Most enterprises today have goals to include Big Data or predictive analytics as part of their marketing strategy in the coming year. Unfortunately, a Gartner report showed that many people have no idea what to do with Big Data, let alone how to structure a predictive analytics program.
Predictive analytics allows us to understand the circumstances under which we engage with our customers. Or as Jeff Strickland says, “Predictive analytics is an area of data science that deals with extracting information from data and using it to predict trends and behavior patterns.”
While this all may sound intimidating, it doesn’t have to be. In fact, creating a predictive analytics program can be broken down into a series of simple, actionable steps. It all starts with one simple question: What are you trying to solve for?

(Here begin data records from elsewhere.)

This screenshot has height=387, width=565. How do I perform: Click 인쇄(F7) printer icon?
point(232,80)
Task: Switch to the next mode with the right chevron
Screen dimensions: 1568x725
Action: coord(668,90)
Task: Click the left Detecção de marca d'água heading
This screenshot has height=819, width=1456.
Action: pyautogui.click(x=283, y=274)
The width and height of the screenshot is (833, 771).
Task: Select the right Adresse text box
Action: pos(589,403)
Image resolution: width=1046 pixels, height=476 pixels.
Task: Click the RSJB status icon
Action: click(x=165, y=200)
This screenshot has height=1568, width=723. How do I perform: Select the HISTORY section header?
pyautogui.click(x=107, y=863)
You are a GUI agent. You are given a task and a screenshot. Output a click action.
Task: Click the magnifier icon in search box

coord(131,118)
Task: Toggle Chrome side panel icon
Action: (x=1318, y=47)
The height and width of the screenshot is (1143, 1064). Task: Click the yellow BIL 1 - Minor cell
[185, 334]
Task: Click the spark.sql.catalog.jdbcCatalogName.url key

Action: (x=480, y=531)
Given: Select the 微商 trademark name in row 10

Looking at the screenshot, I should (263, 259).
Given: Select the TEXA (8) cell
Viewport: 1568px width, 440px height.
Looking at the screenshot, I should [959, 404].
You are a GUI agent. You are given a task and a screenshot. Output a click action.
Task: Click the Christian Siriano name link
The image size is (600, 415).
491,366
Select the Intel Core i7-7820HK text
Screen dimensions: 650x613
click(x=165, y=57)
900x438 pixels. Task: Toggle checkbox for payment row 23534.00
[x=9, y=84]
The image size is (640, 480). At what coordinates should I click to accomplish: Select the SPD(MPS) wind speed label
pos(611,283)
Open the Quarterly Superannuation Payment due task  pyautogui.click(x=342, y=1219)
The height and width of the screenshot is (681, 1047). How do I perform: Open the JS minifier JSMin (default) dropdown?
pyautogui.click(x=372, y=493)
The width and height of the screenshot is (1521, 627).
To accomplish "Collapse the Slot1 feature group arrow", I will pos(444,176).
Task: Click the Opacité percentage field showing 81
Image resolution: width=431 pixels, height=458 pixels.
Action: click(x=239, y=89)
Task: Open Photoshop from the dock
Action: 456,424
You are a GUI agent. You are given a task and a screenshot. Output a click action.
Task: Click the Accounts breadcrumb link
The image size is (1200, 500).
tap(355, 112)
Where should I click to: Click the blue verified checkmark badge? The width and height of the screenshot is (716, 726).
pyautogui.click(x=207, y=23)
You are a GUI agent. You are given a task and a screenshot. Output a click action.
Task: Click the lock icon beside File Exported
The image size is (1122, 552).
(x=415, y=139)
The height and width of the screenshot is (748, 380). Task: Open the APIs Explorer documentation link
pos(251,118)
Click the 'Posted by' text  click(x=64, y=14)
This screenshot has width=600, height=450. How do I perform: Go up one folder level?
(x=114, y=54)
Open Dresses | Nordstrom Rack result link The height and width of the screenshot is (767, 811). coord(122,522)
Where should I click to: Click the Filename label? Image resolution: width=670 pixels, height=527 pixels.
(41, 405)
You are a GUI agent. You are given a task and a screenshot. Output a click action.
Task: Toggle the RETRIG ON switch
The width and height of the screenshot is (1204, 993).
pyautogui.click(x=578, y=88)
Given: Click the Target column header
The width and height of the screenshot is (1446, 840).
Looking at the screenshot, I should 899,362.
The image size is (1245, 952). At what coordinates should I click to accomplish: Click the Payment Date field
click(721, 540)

As with any project, it’s important to start your predictive analytics program by setting table stakes. With a clearly defined set of goals, you can have your entire team on the same page regarding what you’re trying to achieve. Without this, it’s incredibly easy for people to begin pursuing their own tasks. It’s a critical exercise to sit down and determine what “success” really is for your enterprise.
Once you know what you’re trying to achieve, it’s time to explore what information, tools, and platforms you have to achieve those goals. Often, various systems do not provide data in the same format. Understanding what data is available from which sources — in precise detail — sets the foundation for what you can achieve. This is more than “we get web analytics from here.” You need to understand what metrics you get, whether you’re tracking anonymous or authenticated users, and more. Do your research to understand exactly what you have and what you may need to augment in the future.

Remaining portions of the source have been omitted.